In summary, this study indicates that the utilization of a genetic algorithm in order to determine the optimum hyperparameter values for the SMOTE algorithm saves time while simultaneously improving its performance [15]. The critical part that distinguishes this study from other studies is that it does not focus only on the minority class when applying the SMOTE algorithm.

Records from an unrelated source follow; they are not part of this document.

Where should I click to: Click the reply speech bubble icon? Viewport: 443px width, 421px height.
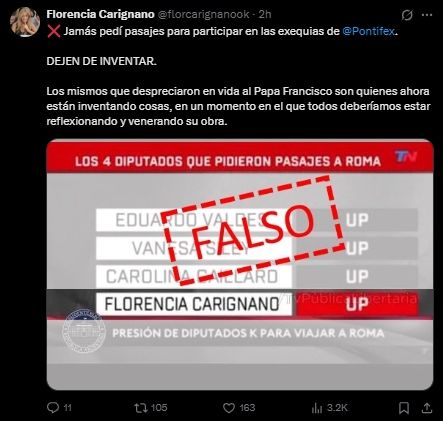[53, 407]
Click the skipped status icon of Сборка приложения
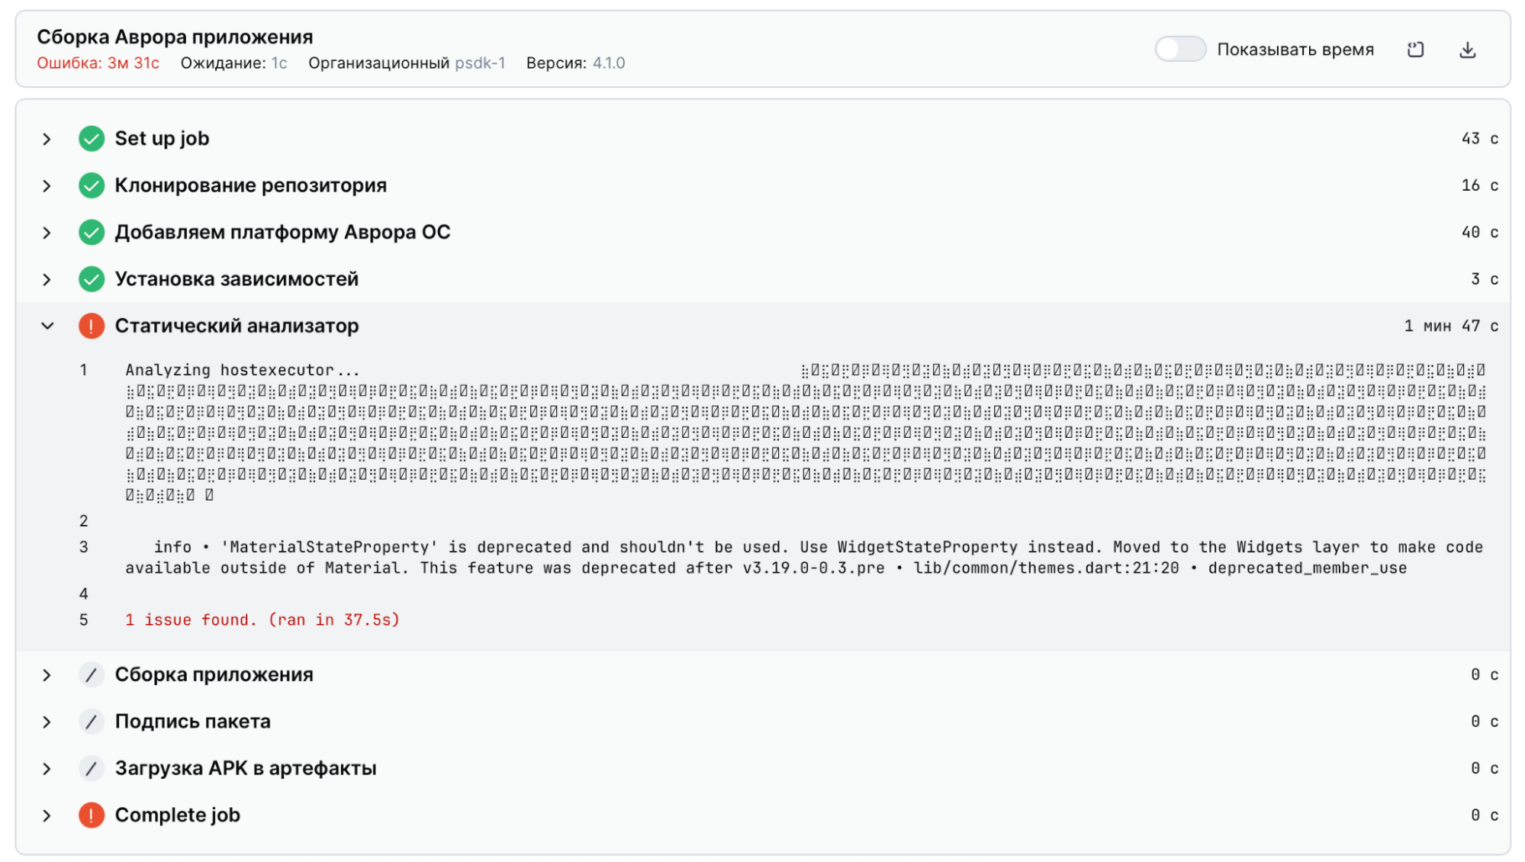 click(91, 675)
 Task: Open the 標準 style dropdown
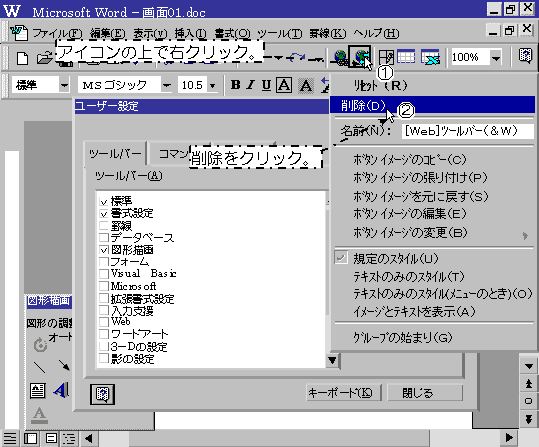64,85
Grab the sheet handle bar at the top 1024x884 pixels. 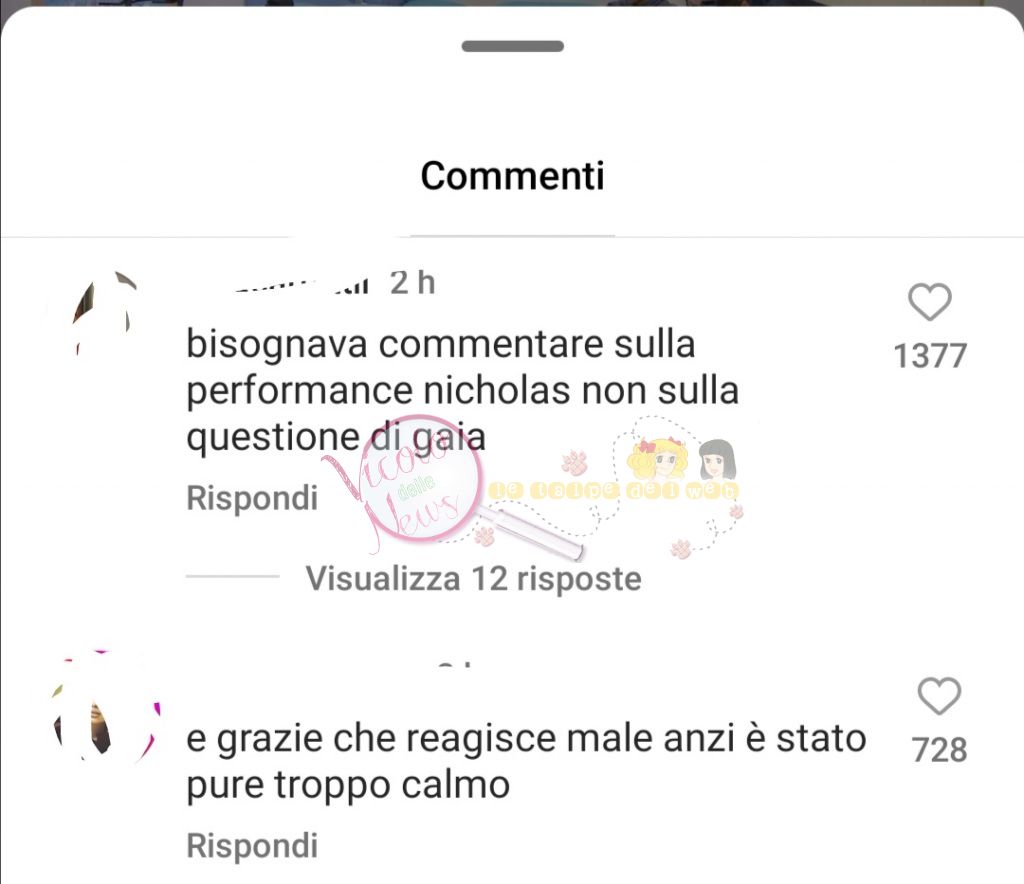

In this study, both the majority class sample was selected, and the minority synthetic data were produced. In other words, when set by looking at the majority class, we may encounter an overfitting problem. The overfitting problem is a situation that occurs when it gives predictions for training sets but incorrect predictions for a new dataset. With the hybrid model, a joint optimal sample of the majority and minority classes was obtained. In this way, the overfitting problem is eliminated. Future research can test the model's generalizability by conducting experiments on more clinical datasets. In future studies, different optimization techniques can be examined to estimate the hyperparameters of the SMOTE algorithm.
Acknowledge
We would like to thank the Reviewers for taking the time and effort necessary to review the manuscript. We sincerely appreciate all valuable comments and suggestions, which helped us improve the manuscript's quality.
Conflict of interest
The authors declare no conflict of interest.